Tantri dan seorang kolonel mengantar Anderson menuju ke Yogyakarta. Sepuluh hari kemudian, Tantri harus kembali ke Mojokerto untuk menjemput Daniells dan membawanya ke Yogyakarta. Mereka dirawat di rumah keluarga seorang kolonel.
Amir mengurus selekas mungkin supaya dua tawanan itu diterbangkan ke Jakarta. Namun, dua tawanan itu justru berniat tidak ingin pergi dari Indonesia. “Kami berdua bisa sangat berguna bagi negara Anda,” ujar Daniells kepada Amir. “Anderson bisa melatih para pemuda untuk melakukan dinas ketentaraan, sedang saya bisa mengajari mereka terbang.”
Kemudian Daniells melanjutkan, “Kami merasa malu karena negara kami mengangkat senjata terhadap bangsa Anda. Jika kami diizinkan tetap disini, kami bersedia membantu.”
“Masa bodoh apabila aku dihukum pengadilan militer dengan tuduhan berkhianat,” ujar Anderson. “Aku ingin tinggal di sini. Aku orang Australia sedang negeriku tidak sedang berperang melawan Indonesia.”
Namun demikian, Amir tidak bisa mengabulkan permintaan kedua serdadu yang saat itu statusnya masih tawanan perang.
Kedua tawanan itu justru berinisiatif meminta diri mereka untuk ditukar dengan 200 tawanan tentara Republik yang kini ditawan di Jakarta. “Dengan begitu setidaknya kami ini ada gunanya,” kata Anderson kepada Amir.
Akhirnya terjadi kompromi kedua pihak. Indonesia dan Inggris menyutujui pertukaran tawanan perang.
Kisah sejarah tersebut ditulis oleh K’tut Tantri dalam otobiografinya, Revolt in Paradise, yang terbit pertama kali di New York pada 1960. Buku ini juga pernah diterbitkan oleh Gramedia Pustaka Utama dengan judul Revolusi di Nusa Damai pada 1982 dan 2006.

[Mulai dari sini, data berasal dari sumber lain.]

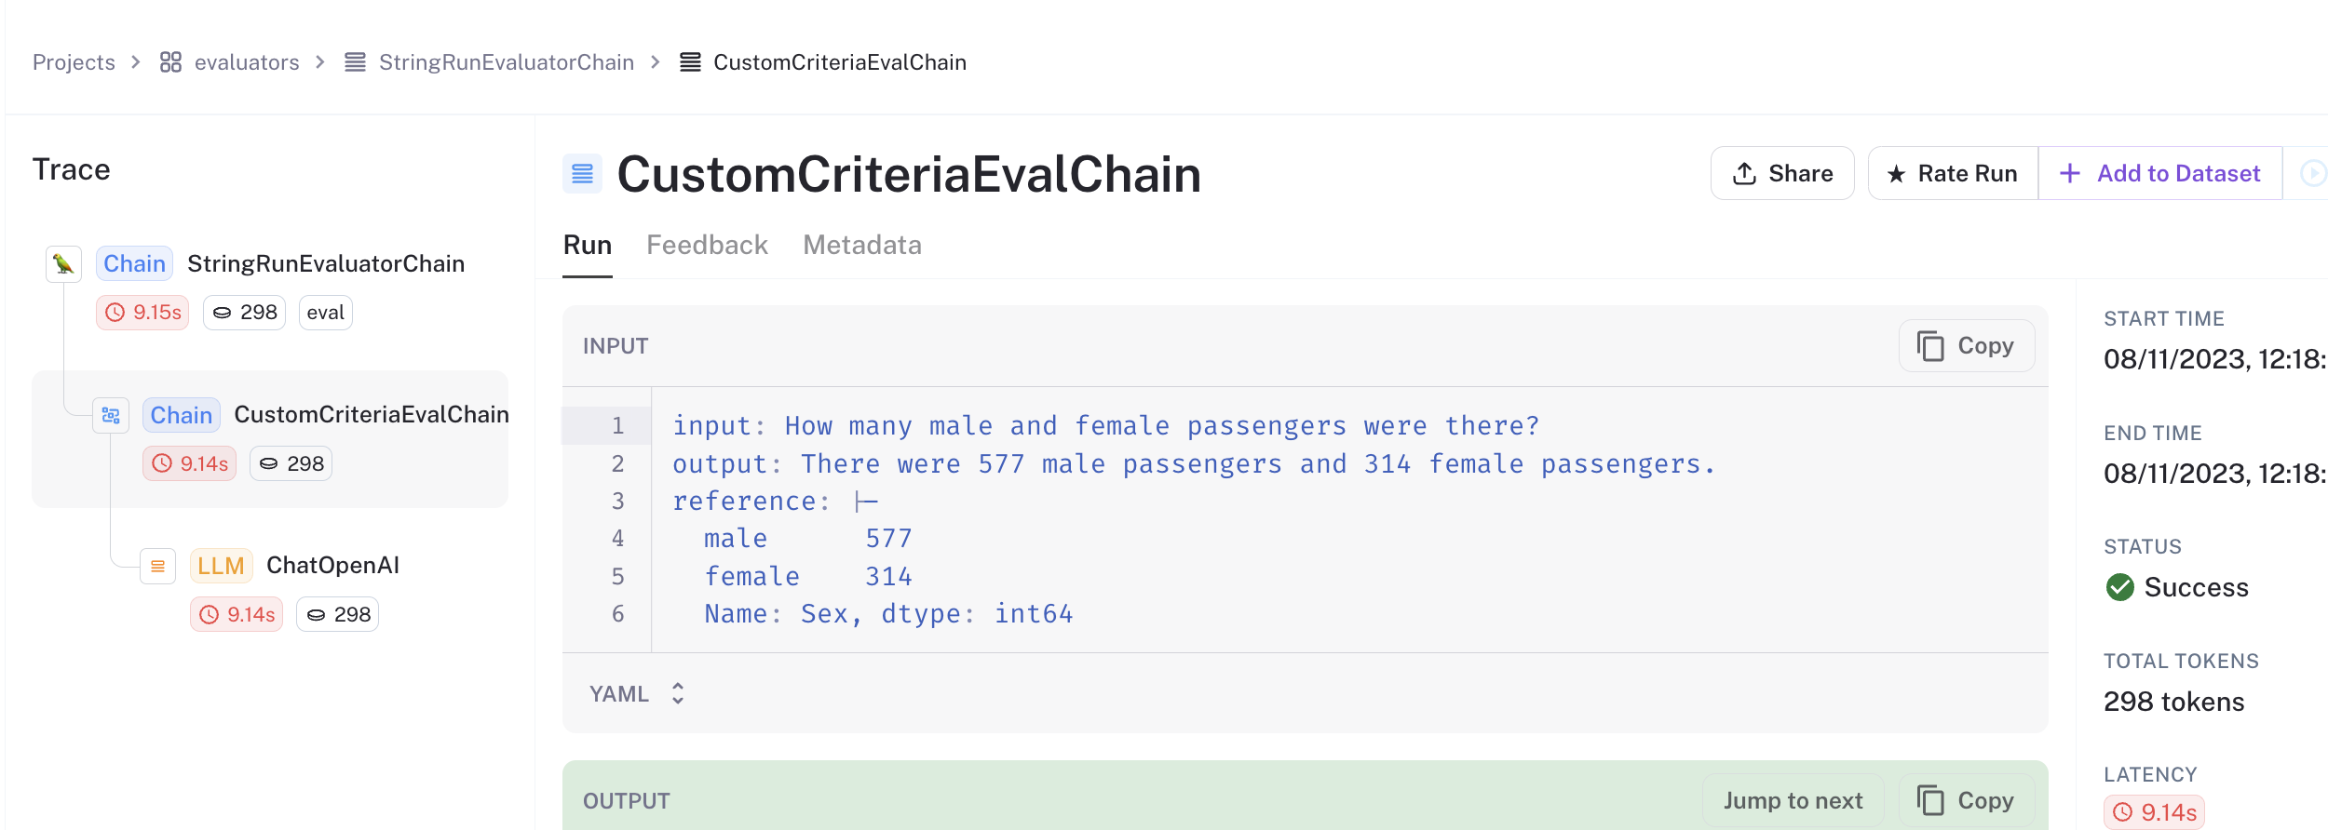Click the evaluators grid icon in breadcrumb

(x=170, y=62)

Nama sejatinya Muriel Stuart Walker, warga negara Amerika Serikat kelahiran Inggris. Dia berada di Indonesia selama lima belas tahun, 1932-1947. Awalnya dia tinggal di Bali, diangkat sebagai anak oleh Raja Bali yang memberinya nama lokal ”K’tut Tantri”.
Dalam buku itu dia berkisah tentang perjalanannya dari New York hingga ke Hindia Belanda, bermukim di Bali, jatuh cinta dengan ningrat setempat, hidup dalam tawanan Jepang, dan mendukung kemerdekaan Indonesia.

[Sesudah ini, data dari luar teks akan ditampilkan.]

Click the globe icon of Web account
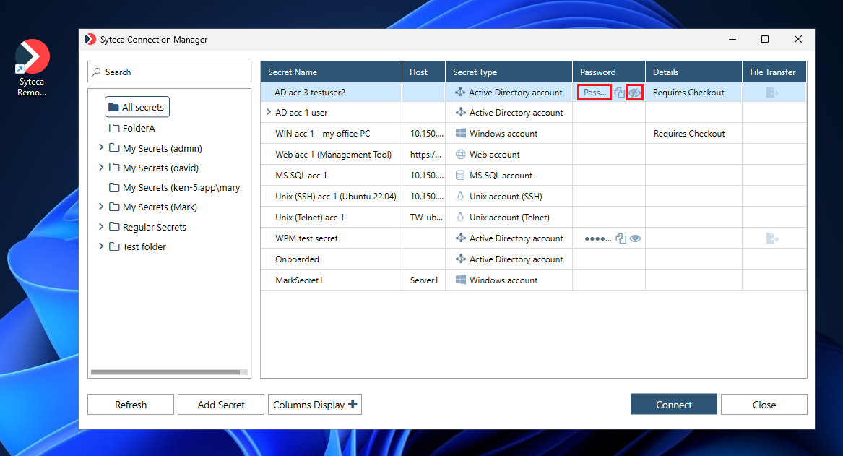point(460,155)
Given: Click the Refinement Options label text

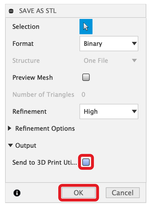Looking at the screenshot, I should [45, 128].
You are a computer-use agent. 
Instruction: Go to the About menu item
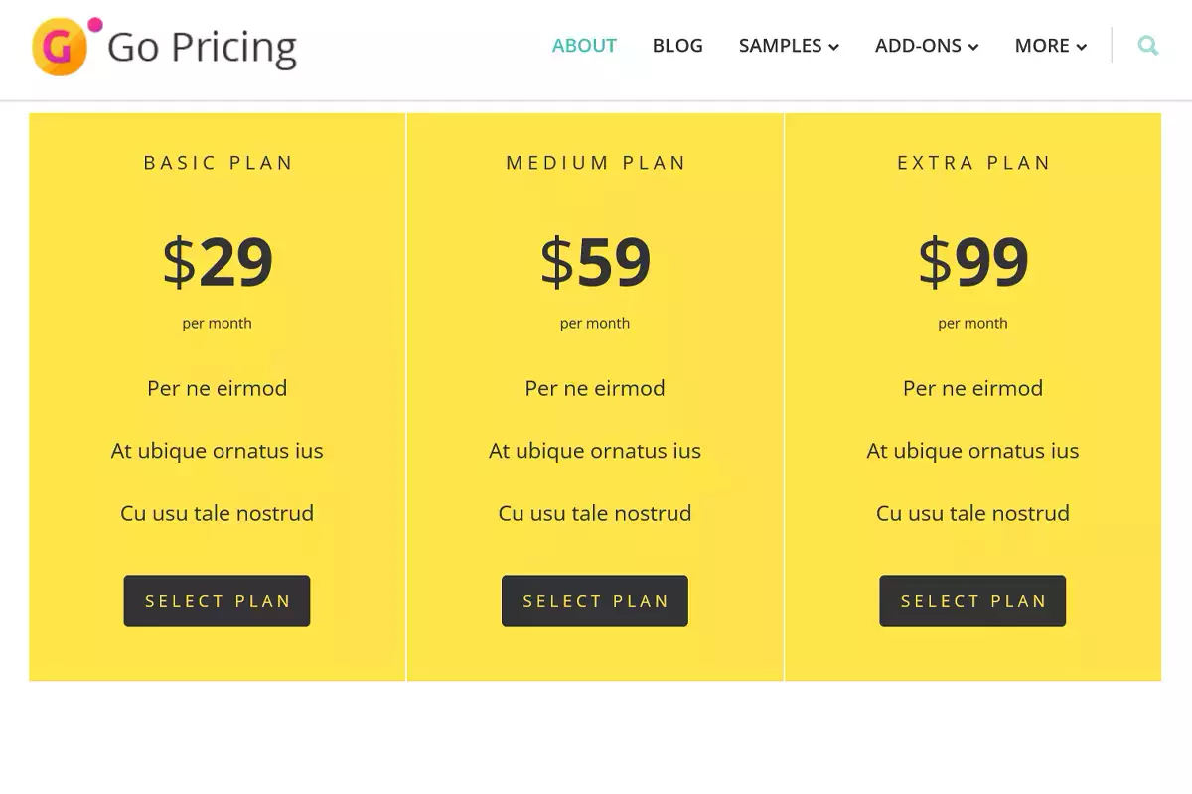pos(584,46)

K’tut Tantri wafat di Australia pada 1997 dalam usia 99 tahun. Dia pernah menjalani hidup menderita sebagai tawanan perang Jepang. Bahkan, pernah dinyatakan tewas dalam kamp. Sayang, keterlibatan Tantri dalam gerilya dan perjuangan revolusi Republik Indonesia tampaknya kini nyaris dilupakan oleh bangsa Indonesia.
"Sambungan kisah kedua pemuda ini mengharukan," ungkap Tantri, "menampakkan kelembutan hati bangsa Indonesia."
Hari yang dinanti pun tiba. Anderson dan Daniells diterbangkan ke Jakarta. Sesaat sebelum keduanya berangkat, demikian Tantri berkisah, Daniells memberikan ucapan selamat tinggal yang cukup berani, meski di depannya berdiri para perwira Inggris.
”Selamat tinggal,” ujar sang penerbang muda itu. “Mudah-mudahan negara Anda berhasil merebut kemerdekaan dengan segera. Merdeka! Tetap merdeka!”